From here, you can do all sorts of things. You could convert the transducer to a DFA. You could parallelize the system by breaking the text into w+k-grams, which are sent to different processes. You could develop a language model or confusion matrix that defines what common mistakes exist for each letter in the input set (and thereby restrict the space of valid transitions and the complexity of the associated FSA). The literature is vast and still growing so there are probably as many modifications as there are solutions (if not more).
Hopefully that answers some of your questions without giving any code.
I would try to build a regular expression template from the query string. The template could then be used to search the corpus for substrings that are likely to match the query. Then use difflib or fuzzywuzzy to check if the substring does match the query.
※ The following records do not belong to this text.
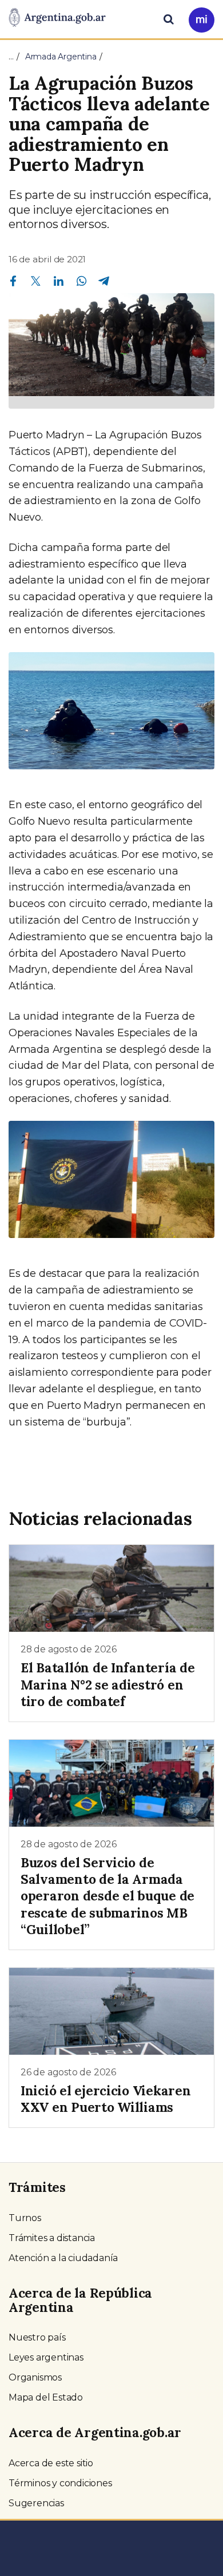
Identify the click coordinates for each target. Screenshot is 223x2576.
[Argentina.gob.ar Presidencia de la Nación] (57, 18)
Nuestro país (37, 2337)
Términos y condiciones (60, 2483)
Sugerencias (36, 2503)
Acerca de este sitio (51, 2463)
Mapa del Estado (46, 2397)
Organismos (35, 2377)
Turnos (25, 2217)
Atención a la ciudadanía (63, 2257)
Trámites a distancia (52, 2237)
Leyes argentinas (46, 2357)
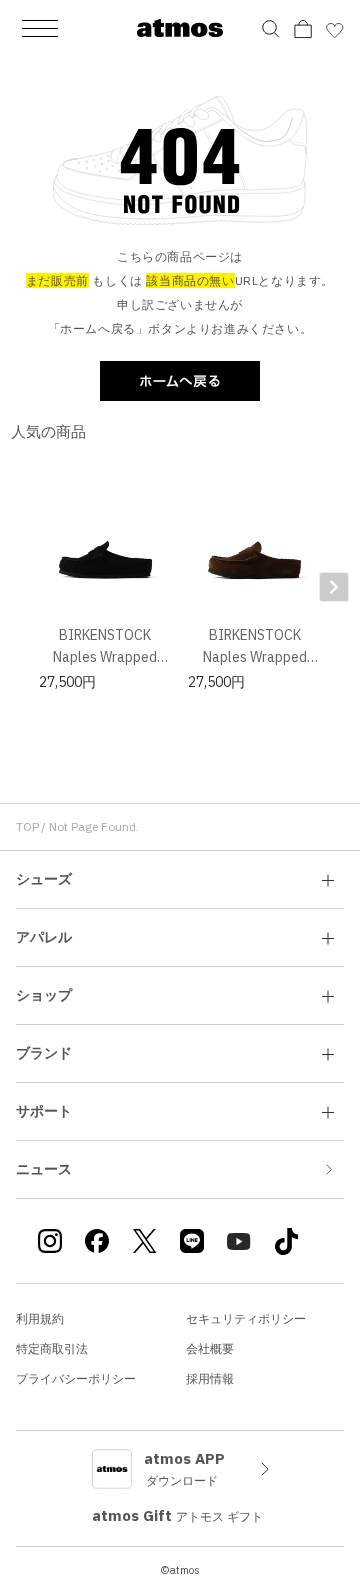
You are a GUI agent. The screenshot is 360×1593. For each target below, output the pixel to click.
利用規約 (40, 1318)
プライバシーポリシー (76, 1378)
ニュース (44, 1169)
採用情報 (210, 1378)
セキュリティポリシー (246, 1318)
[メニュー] (40, 28)
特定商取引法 (52, 1348)
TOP (27, 826)
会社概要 (210, 1348)
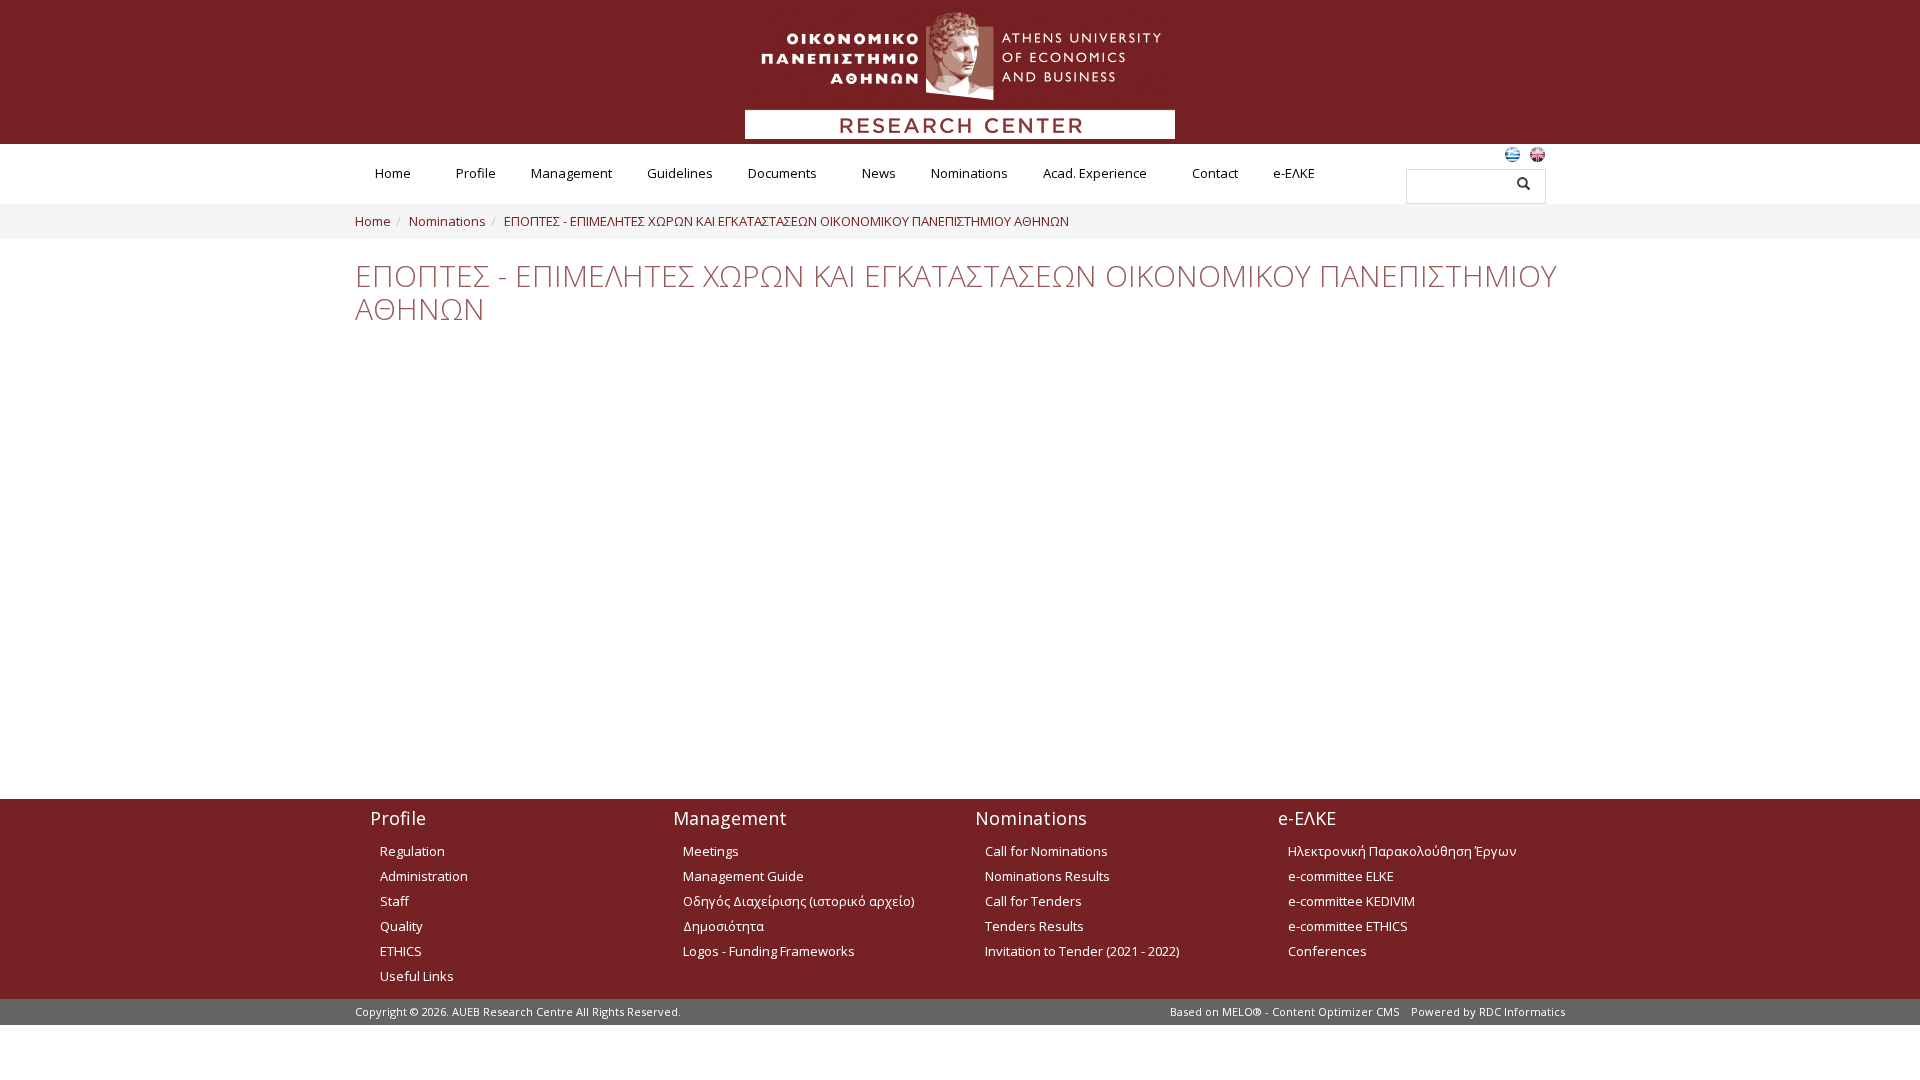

For example, a possible template would be to match at least one of the first two letters of the query, at least one of the last two letters of the query, and have approximately the right number of letters in between:
import re
query = "ipsum dolor"
corpus = ["lorem 1psum d0l0r sit amet",
"lorem 1psum dlr sit amet",
"lorem ixxxxxxxr sit amet"]
first_letter, second_letter = query[:2]
minimum_gap, maximum_gap = len(query) - 6, len(query) - 3
penultimate_letter, ultimate_letter = query[-2:]
fmt = '(?:{}.|.{}).{{{},{}}}(?:{}.|.{})'.format
pattern = fmt(first_letter, second_letter,
minimum_gap, maximum_gap,
penultimate_letter, ultimate_letter)
#print(pattern) # for debugging pattern
m = difflib.SequenceMatcher(None, "", query, False)
for c in corpus:
for match in re.finditer(pattern1, c, re.IGNORECASE):
substring = match.group()
m.set_seq1(substring)
ops = m.get_opcodes()
# EDIT fixed calculation of the number of edits
#num_edits = sum(1 for t,_,_,_,_ in ops if t != 'equal')
num_edits = sum(max(i2-i1, j2-j1) for op,i1,i2,j1,j2 in ops if op != 'equal' )
print(num_edits, substring)
Output:
3 1psum d0l0r
3 1psum dlr
9 ixxxxxxxr
Another idea is to use the characteristics of the ocr when building the regex. For example, if the ocr always gets certain letters correct, then when any of those letters are in the query, use a few of them in the regex. Or if the ocr mixes up '1', '!', 'l', and 'i', but never substitutes something else, then if one of those letters is in the query, use [1!il] in the regex.